Not all the potential benefits of ECCP were captured in this analysis. Bedside assessment by ECC physicians may have helped many ED patients safely avoid the ECC or MICU admission through early comprehensive goals of care discussions and management recommendations. The ECCP may have also improved outcomes or ED length of stay for other ED patients by shifting the care burden from the ED physician to the ECC physician. Future research could explore these areas of uncertainty including financial impact of the ECCP model.
This was an observational study; alternative explanations for our findings are possible despite the adjustment for eccSOFA, the use of DiD analysis, and the lack of similar findings in the alternative ICU cohort.

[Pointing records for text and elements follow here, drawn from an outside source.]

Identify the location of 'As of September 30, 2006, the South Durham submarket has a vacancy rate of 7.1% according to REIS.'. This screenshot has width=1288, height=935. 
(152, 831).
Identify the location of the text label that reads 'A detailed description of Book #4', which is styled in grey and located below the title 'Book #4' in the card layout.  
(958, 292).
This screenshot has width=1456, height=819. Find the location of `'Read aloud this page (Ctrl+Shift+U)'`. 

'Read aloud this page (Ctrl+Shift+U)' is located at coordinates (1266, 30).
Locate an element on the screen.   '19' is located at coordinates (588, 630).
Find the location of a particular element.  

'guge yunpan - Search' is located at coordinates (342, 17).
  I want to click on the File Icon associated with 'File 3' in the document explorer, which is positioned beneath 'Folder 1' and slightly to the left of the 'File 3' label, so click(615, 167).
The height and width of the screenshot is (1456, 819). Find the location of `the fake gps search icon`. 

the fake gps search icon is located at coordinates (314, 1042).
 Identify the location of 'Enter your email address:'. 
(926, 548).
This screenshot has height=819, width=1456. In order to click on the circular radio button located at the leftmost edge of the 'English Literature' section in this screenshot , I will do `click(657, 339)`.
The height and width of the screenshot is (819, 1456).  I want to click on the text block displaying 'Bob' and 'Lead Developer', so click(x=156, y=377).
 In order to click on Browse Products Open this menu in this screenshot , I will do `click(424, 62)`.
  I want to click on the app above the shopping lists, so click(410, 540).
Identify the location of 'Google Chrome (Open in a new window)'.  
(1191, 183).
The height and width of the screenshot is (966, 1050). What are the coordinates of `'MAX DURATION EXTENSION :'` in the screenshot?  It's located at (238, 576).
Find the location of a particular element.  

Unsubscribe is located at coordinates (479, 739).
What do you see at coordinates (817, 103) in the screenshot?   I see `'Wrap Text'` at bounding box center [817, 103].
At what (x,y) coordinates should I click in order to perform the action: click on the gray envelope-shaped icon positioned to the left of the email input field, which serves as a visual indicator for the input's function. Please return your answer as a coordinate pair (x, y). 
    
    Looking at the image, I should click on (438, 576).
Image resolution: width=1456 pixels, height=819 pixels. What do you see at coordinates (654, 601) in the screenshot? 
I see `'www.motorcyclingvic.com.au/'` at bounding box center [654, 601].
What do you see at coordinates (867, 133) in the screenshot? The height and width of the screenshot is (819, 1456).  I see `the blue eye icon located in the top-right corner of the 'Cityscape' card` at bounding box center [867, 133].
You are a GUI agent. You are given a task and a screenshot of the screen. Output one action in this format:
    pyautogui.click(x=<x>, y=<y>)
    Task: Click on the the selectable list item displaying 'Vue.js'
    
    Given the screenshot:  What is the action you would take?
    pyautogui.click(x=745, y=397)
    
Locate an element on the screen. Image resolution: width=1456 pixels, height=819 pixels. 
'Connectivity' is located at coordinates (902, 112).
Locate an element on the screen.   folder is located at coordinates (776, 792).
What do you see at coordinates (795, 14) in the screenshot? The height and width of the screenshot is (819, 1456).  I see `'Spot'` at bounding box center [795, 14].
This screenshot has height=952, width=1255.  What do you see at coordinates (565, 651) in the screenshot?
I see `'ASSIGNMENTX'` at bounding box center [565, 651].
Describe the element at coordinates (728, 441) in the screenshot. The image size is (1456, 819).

Although the eccSOFA score was internally validated using nearly 4,000 patients (25 ), it has not been externally validated.
We used ED arrival time as a surrogate marker to distinguish patients whose care was affected by the presence of the ECC physician, as the MICU consult request time from the ED was not captured in the EHR. However, the findings in our sensitivity analysis suggest the presence of spillover effect where successful ED downgrades less than 6 hours by the ECCP were counted toward non-ECCP hours due to the probable time lag between ED arrival and the MICU/ECC consult request for patients who are less severely ill, biasing results towards the null.
Lastly, this is a single academic center study, and the findings may not be generalizable to hospitals with significantly different patient populations, ED staffing structures, or hospital workflows.
CONCLUSIONS
The implementation of a novel ECCP was associated with a statistically significant decrease in inhospital mortality among critically ill medical patients in the ED, with the greatest improvement in the intermediate severity of illness group. A statistically significant increase in early ED downgrades was seen among patients with intermediate severity of illness but not in the overall group.